With new year resolutions no doubt already a distant memory (it's been three days!), it’s probably time to remember that it is really hard for people to change. And I don't just mean quitting smoking. We can try all we want, but even those of us who consider ourselves ‘progressive’ probably can’t say with any real confidence that we're not set in our ways; the same person deep inside that we were a decade ago. And even if that isn’t the case, as hard as it is to change just ourselves, just think how much harder it is to change the larger mass. And with a new President about to be inaugurated on the back of violent, blatant racism, it is sadly even more pertinent to remember this.
Now, these are not necessarily ideas that are at the forefront of Raoul Peck’s superb I Am Not Your Negro, but as it was with 13th, 10 Bullets, 3 ½ Minutes, O.J.: Made in America and many other documentaries about race, it is a recurring theme that bubbles to the surface as if by default. The more we think things are changing, the more they sadly stay the same. A film about race in the 1950s and 1960s is, sadly and inevitably, a film about race in the modern age for we are doomed to repeat the sins of the past no matter what we do...
“The story of the negro in America is the story of America”, says James Baldwin, the subject of Peck’s film. “It is not a pretty story.”
I Am Not Your Negro is not just a film about the history of race in America, although it has its roots in that concept. It is a non-fiction adaptation of the revered author and social critic’s unfinished manuscript Remember This House, which sought to explore the United States’ complicated racial history through his own reminiscences with Martin Luther King Jr., Malcolm X and Medgar Evers. Through these men, he no doubt attempted to tell his own story given his personal connection to each of them.
However, nor is it a biography of Baldwin, despite at times feeling as if it may be (nor is it anything close to definitive about the three other men it profiles). For instance, it more or less sidesteps his homosexuality and misses many milestones including even his death 29 years ago. Whatever the book would have been, as a film, it is an attempt to make sense of the modern world by looking back at the past through the eyes of somebody whose words are as relevant today as they were then.
Baldwin’s eloquent way with words are impressively spoken by Samuel L. Jackson who gives some of his best film work in many years without ever showing his face as he recites passages of text with sombre grace. These words are spoken over a cautiously edited brisk-but-dense 90-minute montage of archival footage from not just Baldwin’s many media and talk show appearances, his tongue pointed and lashing, but also video of King, X, and Evers as well as modern contextual images like the Ferguson riots and President Obama’s inauguration. With Baldwin as it’s beating heart, I Am Not Your Negro recalls a film like How to Survive a Plague for the way it is energetically, forcefully, and yet seemingly effortlessly weaves a generation of stories through one man without ever coming off as exhaustive or breaking under the weight of its own ambitions.
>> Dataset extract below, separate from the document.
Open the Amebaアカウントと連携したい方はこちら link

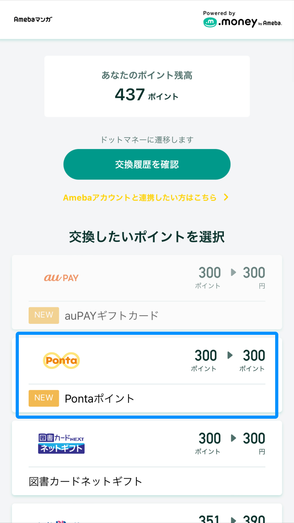click(140, 198)
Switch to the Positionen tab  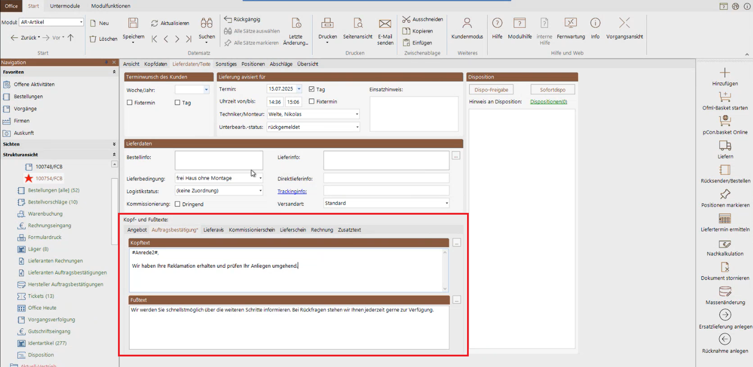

As I said, it is hard for people to change. Baldwin himself said that “the tragedy is that most of the people who say they care about [the country] do not care. What they care about is their safety and their profits.” In the cold, harsh world of 2017, these words feel only more damning. If he were alive today, I can’t imagine what he would make of the world or what people would make of him (he wrote most of his best work while an expatriate in Paris). He might very well weep at the prophetic nature of his words. Or more likely how little they did the change the country at its heart. In some ways, I Am Not Your Negro is a passing of the torch, a plea to finish the manuscript with actions. A plea to remember Baldwin and his words while admitting he didn’t do anything alone. None of us are alone. We are likelier to change the world together than separately. It might sound trite, I guess, but it’s something to hold onto.
This is not the land of the free, only very unwillingly and sporadically the land of the brave.”
Release: Out through Magnolia on February 3 to time with what they assume will be a successful bid for an Oscar nomination. For a documentary, it is getting a relatively well-sized release.
Oscar Chances: Very likely... if Oscar doesn't get their fill from 13th and O.J.: Made in America.